Set task:
Copy out the part of the items that opens with the line containing "You are a computer-use" and closes with the end of the items, requests included, offsetting every coordinate in the answers by -118. Leave the pictures out of your answer.

####

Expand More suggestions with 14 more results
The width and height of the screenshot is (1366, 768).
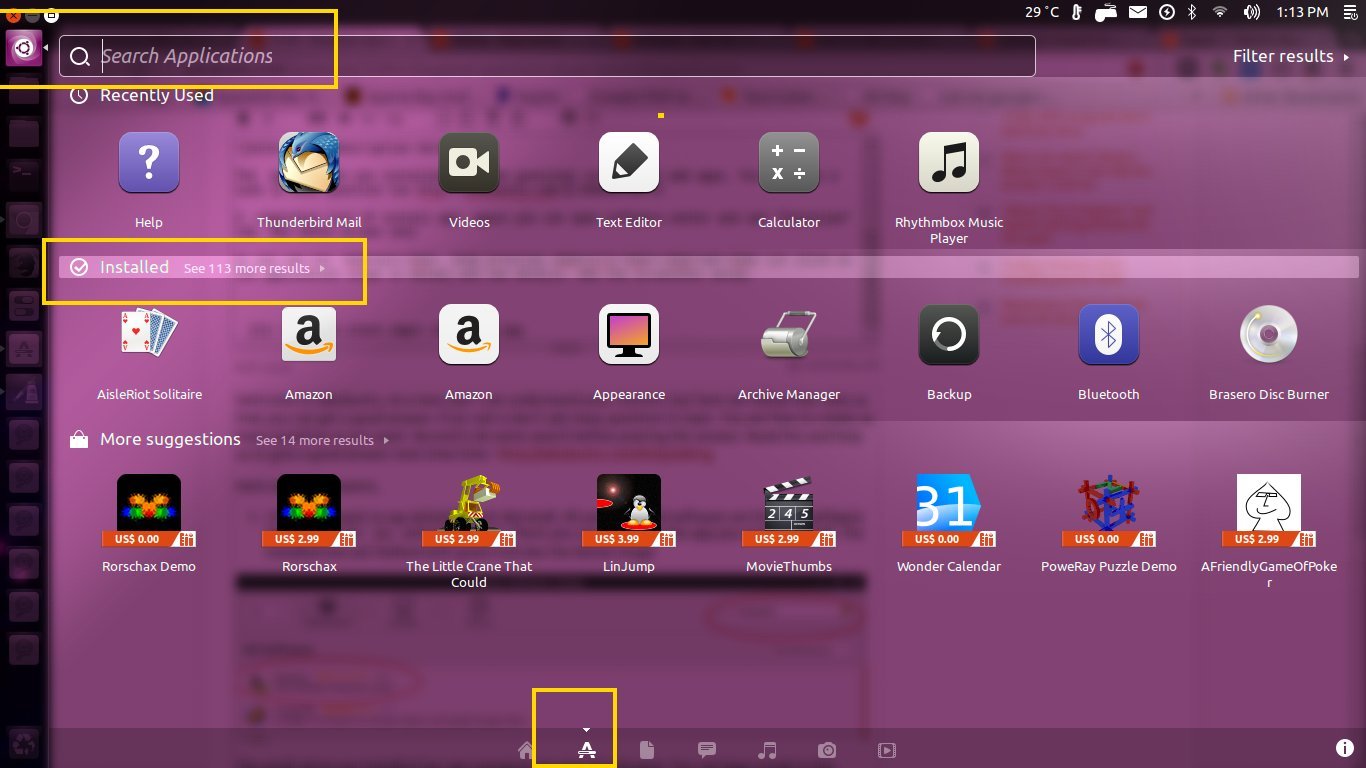click(320, 440)
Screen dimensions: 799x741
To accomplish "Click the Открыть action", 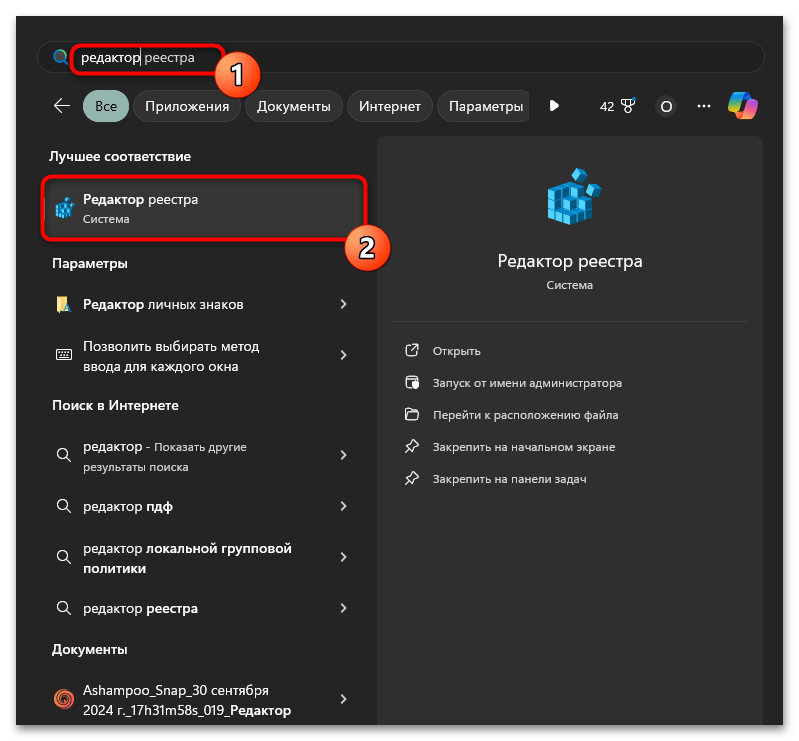I will [457, 351].
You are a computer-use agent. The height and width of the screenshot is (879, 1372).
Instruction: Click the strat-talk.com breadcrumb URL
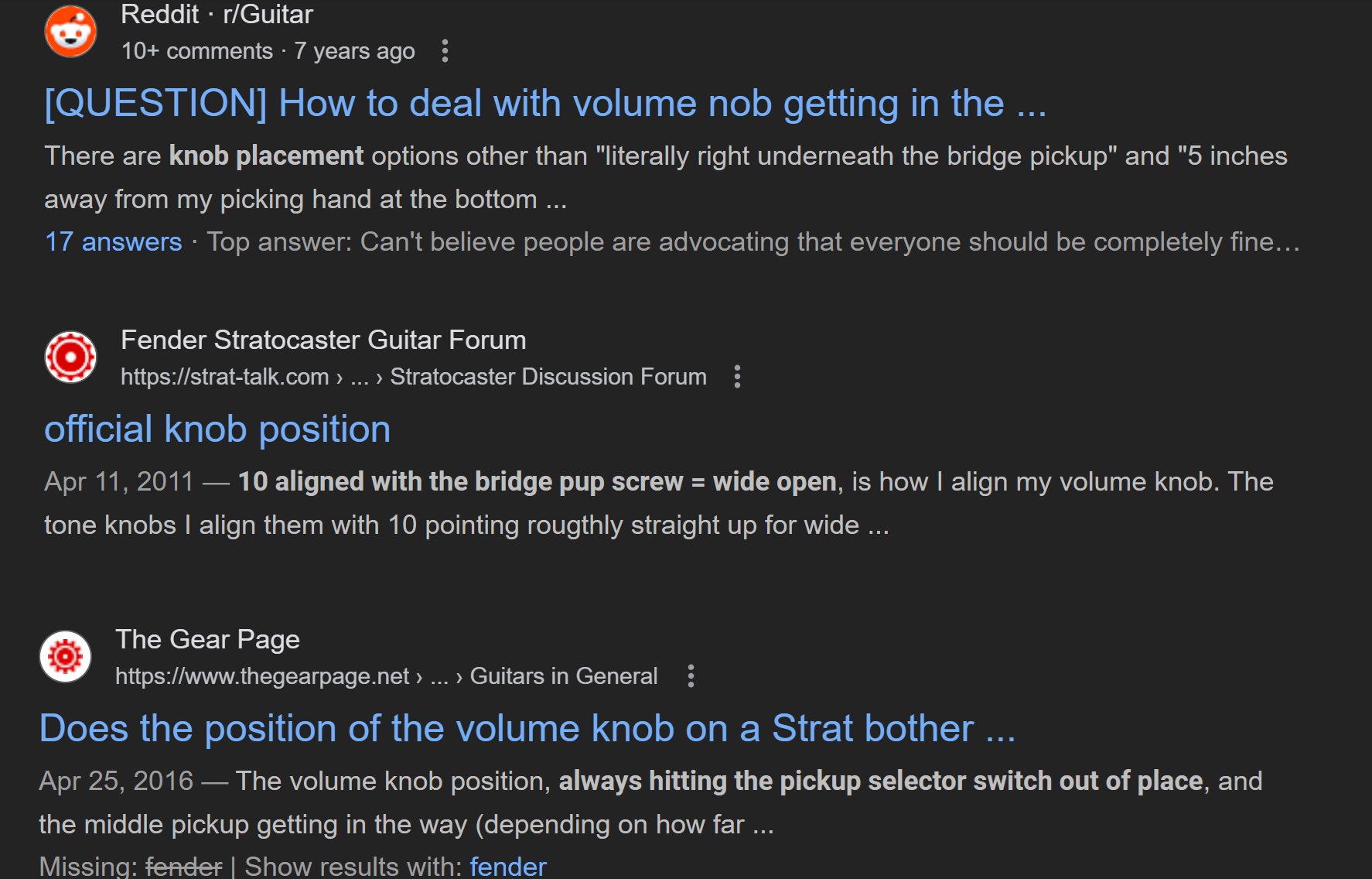click(x=414, y=377)
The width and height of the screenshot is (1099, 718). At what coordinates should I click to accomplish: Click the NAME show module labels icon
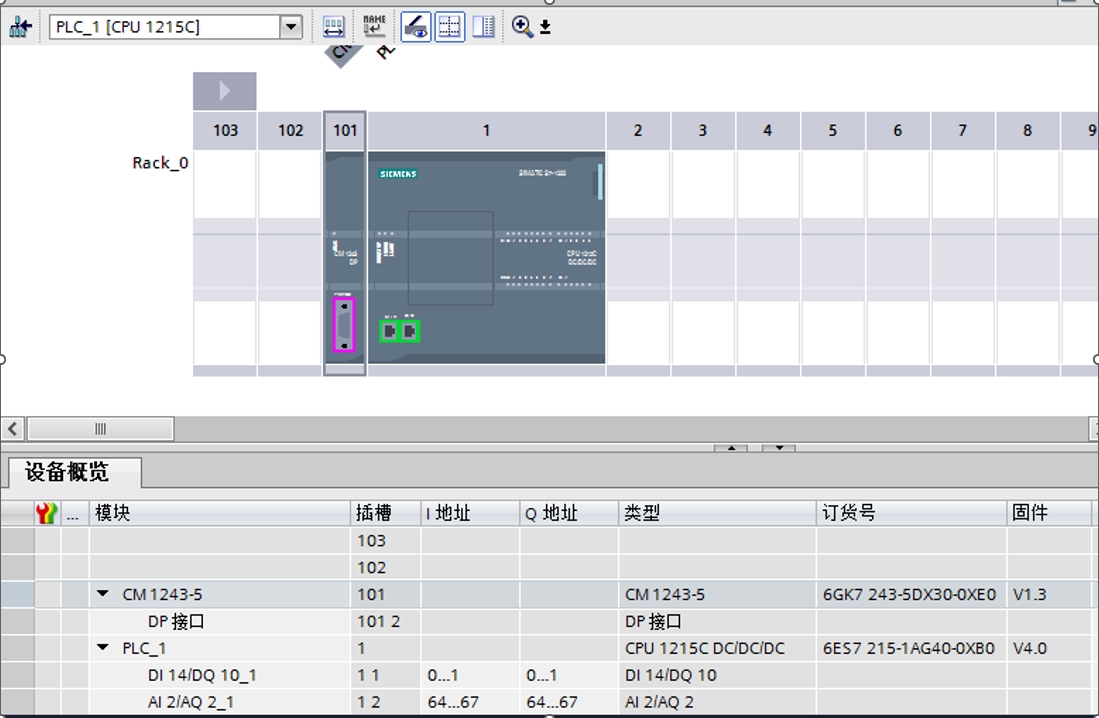[x=374, y=27]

####

Reply to the exercise:
You are a computer-use agent. The height and width of the screenshot is (879, 1372).
Instruction: Click the strat-talk.com breadcrumb URL
click(x=296, y=259)
The width and height of the screenshot is (1099, 718). At what coordinates should I click to accomplish: Click the NAME show module labels icon
[x=256, y=-91]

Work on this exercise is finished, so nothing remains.